Path To The River V, December, Light Snow, Russell Steven Powell oil on canvas, 16x20

Path To The River V, December, Light Snow, oil on canvas, 16×20

MY LAYMAN’S UNDERSTANDING of the uncertainty principle in physics goes something like this: you can’t be in two places at once.

A moment in time is never the same once we have experienced it. To leave an event is to be absent from it; our understanding of the past is influenced by our continually changing point of view.

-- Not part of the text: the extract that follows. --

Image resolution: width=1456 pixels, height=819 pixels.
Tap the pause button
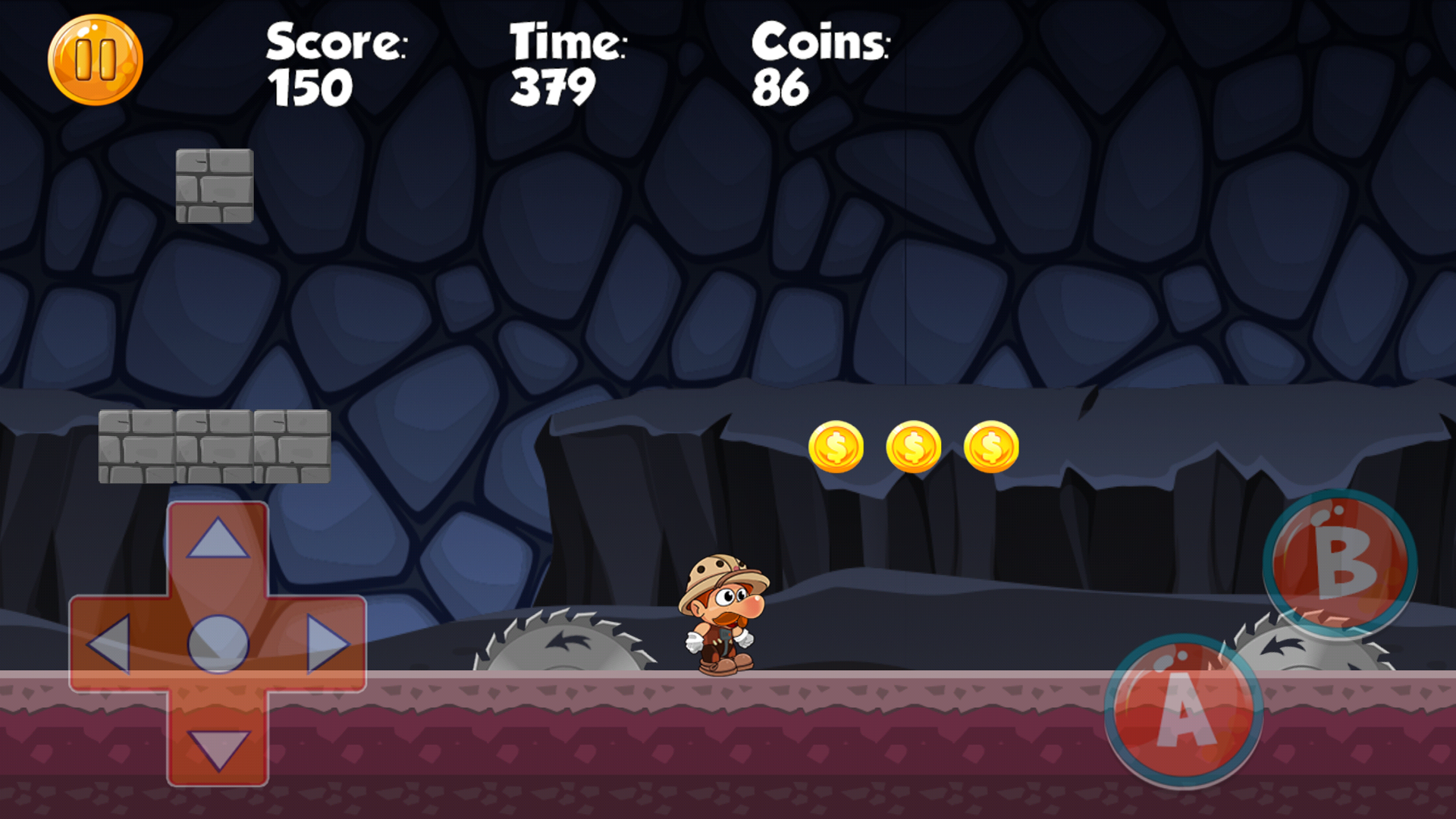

Quote Unquote Song, Russell Steven Powell oil on canvas, 16x20

Quote Unquote Song, oil on canvas, 16×20

A PAINTING is a moment in time and as old as Earth; a visual letter or journal with paintbrush and canvas rather than paper and pen, using symbols instead of words.

Time is elastic. A painting can take weeks or months or an incendiary moment to complete, reflecting or distilling a full season or year of experience, feeling, and thought.

I experience these paintings now, fresh with paint. They age and settle over time, eventually preserved in gelified oil like amber, capturing a moment, an era, a developmental stage, a permanent record which, faithful to its own time, I revisit and reinterpret again and again.

Harp Grass, Russell Steven Powell oil on canvas, 24x18

Harp Grass, oil on canvas, 24×18

0 Replies to “The Uncertainty Principle As Applied To Painting”

  1. Well, Michael Frayn I’m not! ‘Copenhagen’ is one of my all-time favorite plays, and I have seen it live twice, once on Broadway, plus the PBS version with Daniel Craig (not as compelling). Thanks about the paintings!